Portechaisenträgerstreik in einem Wort, das ist ein ziemlich langes Wort, das nur die Bedeutung dieses Streiks, als einem der ersten in Frankfurt überhaupt und auch schon begleitet von Streikposten und Aussperrungen, unterstreicht. Diesem Sachverhalt gerecht werdend, erschien in den Frage- und Anzeigungs-Nachrichten vom 22.Oktober 1734 der folgende Satz; der möglicherweise längste Satz der deutschen Zeitungsgeschichte :

"Nachdem die vormaligen Portechaisen-Träger am verwichenen Sonntag Vormittag, eben zu der Zeit, da Vieles zu tun gewesen, bloß deswegen, weilen man seit einigen Wochen sich bemühet, sie zu ihrer zeithero in vielen Stücken gänzlich außer den Augen gesetzten  Schuldigkeit bestens anzuhalten, als welche hinkünftig fleißiger wie bisher zu beobachten sie auch einige Tage vorher noch Hand treulich versprochen, so unvermutet- als unfreundlich und unverantwortlicher Weis, nicht nur fast miteinander ausgestanden, sondern auch dem Vernehmen nach, deren bisherigen Prinzipalen hin und wieder, als ob selbige ihnen weniger Lohn geben wollen, und sonsten fälschlich zu verunglimpfen, anbenebenst diejenigen, so zum Portechaisen-Tragen sich anmelden abwendig zu machen, oder doch allerlei widrige Dinge ihnen beizubringen sich unterfangen, wodurch es geschehen, dass zeithero viele vornehme und andere Personen nicht gehörig accomodieret worden, so siehet man sich gemütigt das Publikum zu ersuchen, dass es solchen widerspenstigen Leuten, in ihrem so unwahr- und feindseligen Anbringen kein Gehör zu geben und vielmehr gänzlich versichert seien, dass man die gute Absicht habe, auch derhalben weder Kosten noch Mühe  sparen werde damit hinkünftigt alle Beschwerden in Ansehung der Portechaisen cessieren, und sobald nur die nötige Anzahl der Träger durch tüchtige Leute wieder ersetzt sein wird, weder nach gemeldeten Portechaisen vergeblich angefragt, noch diejenigen, so sich deren zu bedienen belieben, im Preis wie bisher vielfältig wider dieser Leute Prinzipalen Wissen und Willen geschehen, fernerhin übernommen werden sollen." 

(Um diesen Satz von 230 Worten wenigstens halbwegs lesbar zu machen, habe ich die Rechtschreibung - weitgehend - an unsere heutige angepasst und auch - zumindest die auch schon damals fehlerhafte - Grammatik, korrigiert.)

Ob dieser Streik erfolgreich war, lässt sich aus den damaligen Zeitungen nicht ersehen, ich bezweifele dies aber, die Tragestuhl-Ordnung von 1709, die auch die Tarife regelte, wurde jedenfalls erst 1741 erneuert.
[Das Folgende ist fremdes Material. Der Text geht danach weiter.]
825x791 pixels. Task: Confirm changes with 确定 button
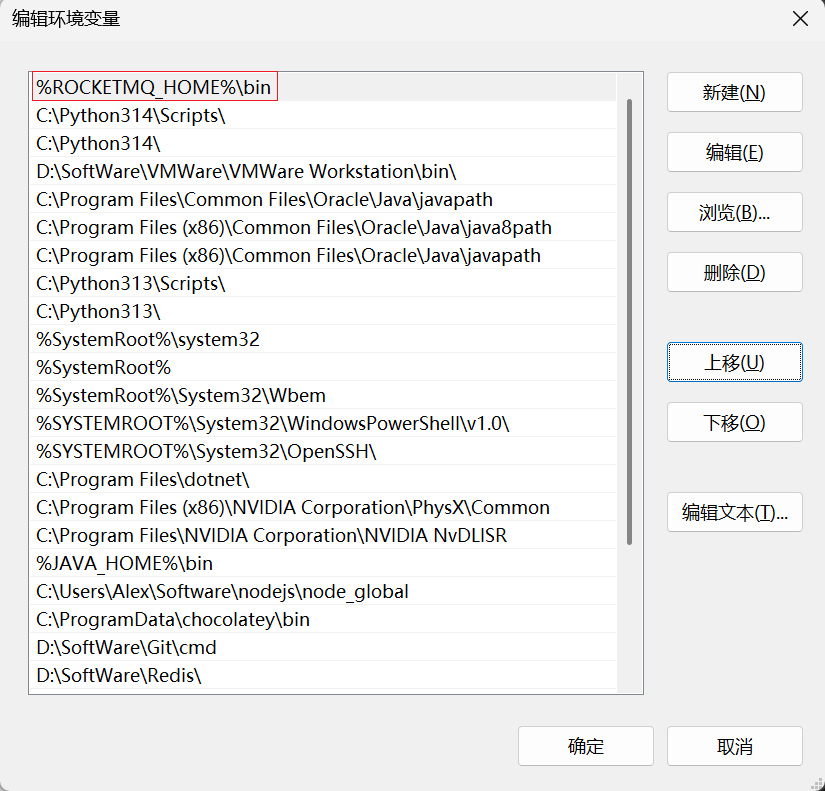(585, 746)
Noch 1836 gab es zwei Tragestühle, man könnte auch sagen, Sänften, in Frankfurt (im November 1833 hatte sich der Hauptwachenstürmer Heinrich Eimer bei einem - erfolglosen - Fluchtversuch, hinter solch einer Sänfte zu verstecken versucht) . Damals galten sie aber als unmodern und wurden zu Weihnachten 1839 durch Droschken ersetzt.